• **Goal of the exercise**
Of the lines listed below, return exactly those that run from the line containing "For every named" through the line containing "https://t.co/Fz2CYDWNh4 (564, 559)", both included.

• **Data for this task**
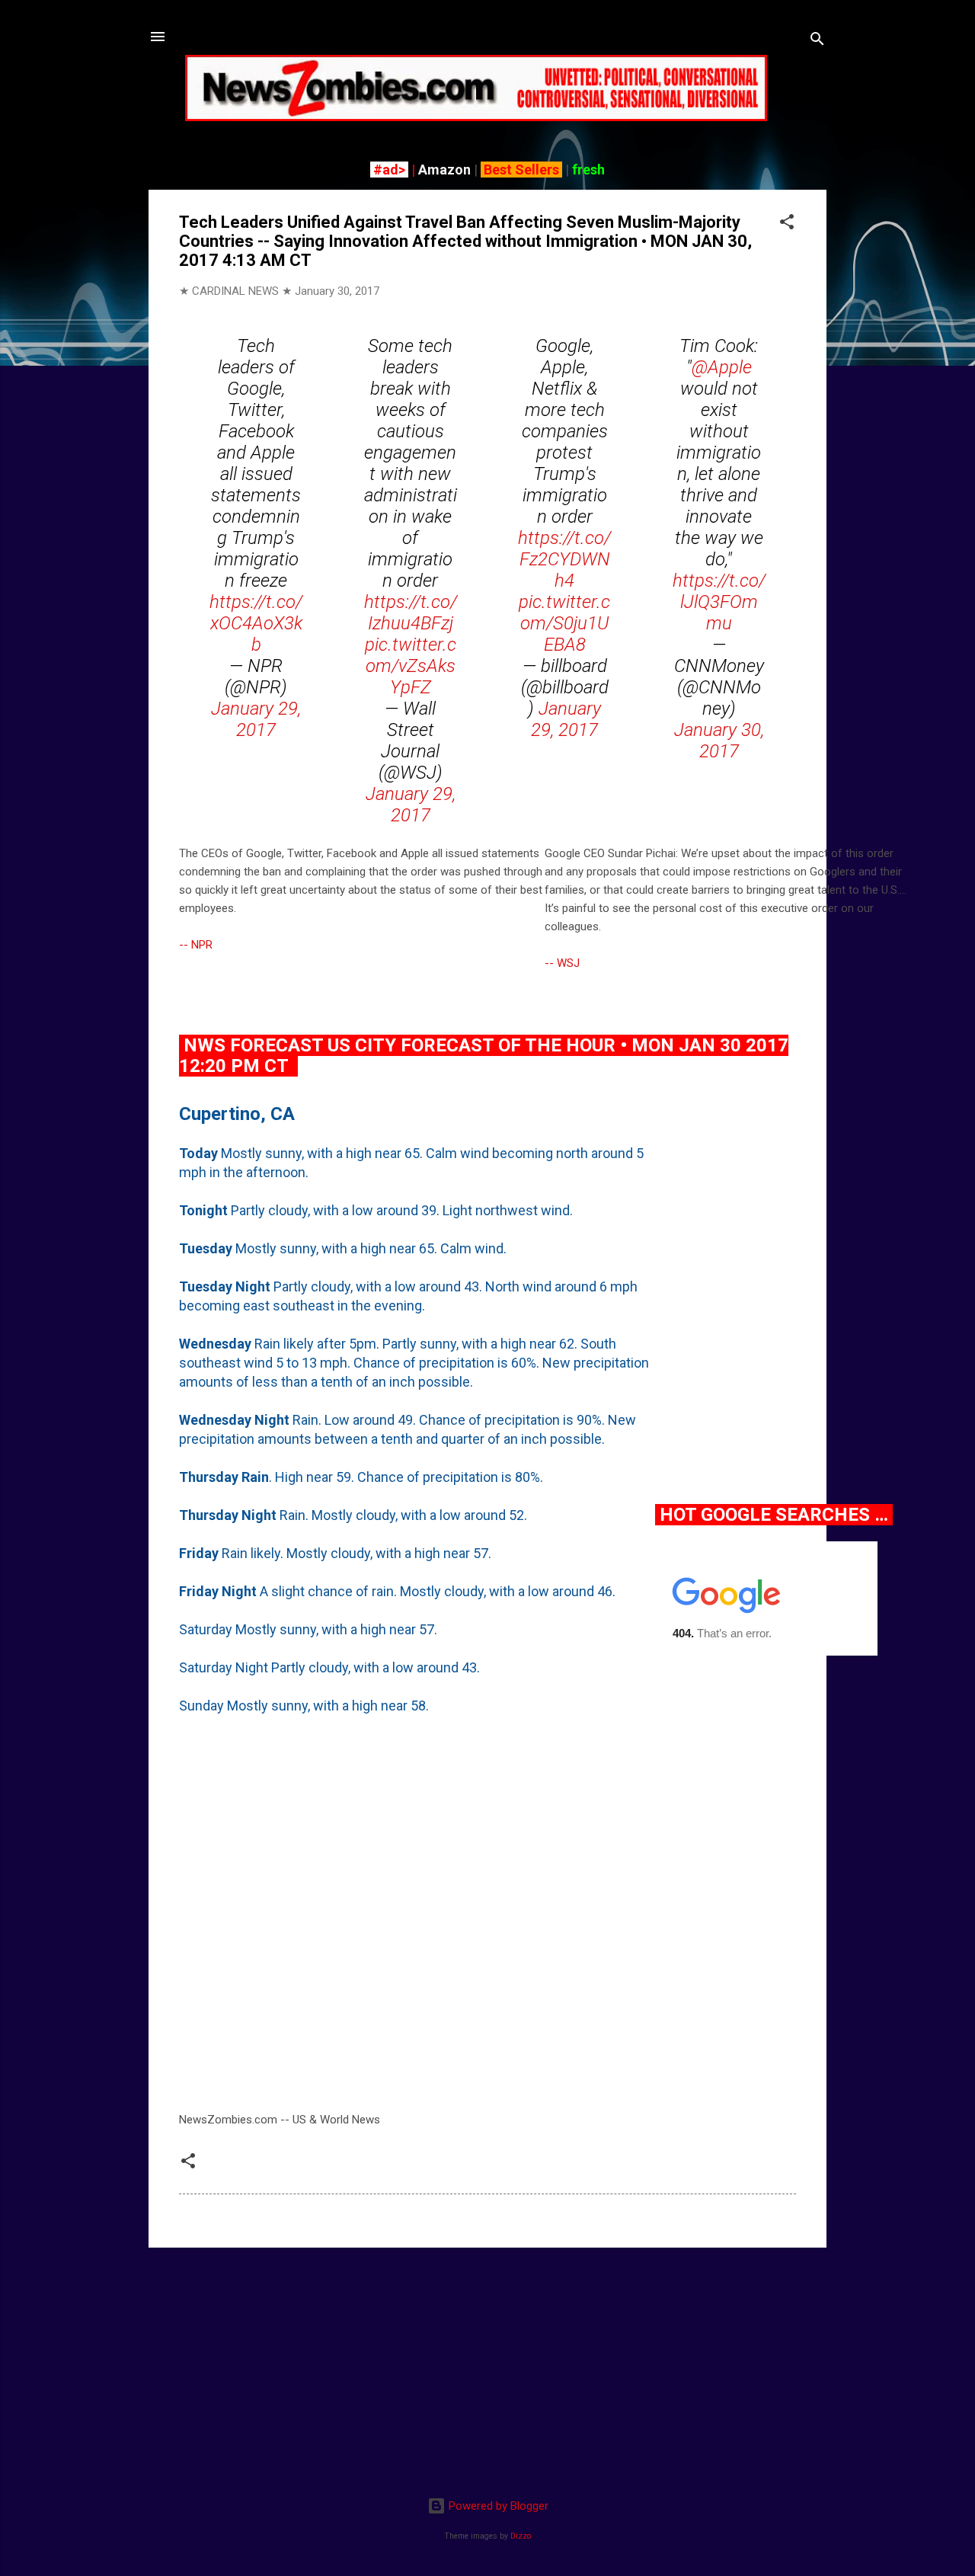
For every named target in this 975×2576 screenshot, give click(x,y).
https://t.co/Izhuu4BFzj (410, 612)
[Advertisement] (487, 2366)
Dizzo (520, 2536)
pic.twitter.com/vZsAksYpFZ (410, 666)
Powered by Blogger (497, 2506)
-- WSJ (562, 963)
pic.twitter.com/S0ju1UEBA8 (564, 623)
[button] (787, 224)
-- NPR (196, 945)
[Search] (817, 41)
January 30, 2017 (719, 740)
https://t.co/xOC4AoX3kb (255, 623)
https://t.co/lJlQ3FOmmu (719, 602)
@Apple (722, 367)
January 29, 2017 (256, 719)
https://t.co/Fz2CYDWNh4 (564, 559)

...

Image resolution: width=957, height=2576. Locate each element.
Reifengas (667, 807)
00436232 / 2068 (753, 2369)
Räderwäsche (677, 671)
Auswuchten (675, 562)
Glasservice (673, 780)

• **Your solution**
For every named target in this 975×2576 screenshot, give click(x,y).
https://t.co/Izhuu4BFzj (410, 612)
[Advertisement] (487, 2366)
Dizzo (520, 2536)
pic.twitter.com/vZsAksYpFZ (410, 666)
Powered by Blogger (497, 2506)
-- WSJ (562, 963)
pic.twitter.com/S0ju1UEBA8 (564, 623)
[button] (787, 224)
-- NPR (196, 945)
[Search] (817, 41)
January 30, 2017 (719, 740)
https://t.co/xOC4AoX3kb (255, 623)
https://t.co/lJlQ3FOmmu (719, 602)
@Apple (722, 367)
January 29, 2017 (256, 719)
https://t.co/Fz2CYDWNh4 (564, 559)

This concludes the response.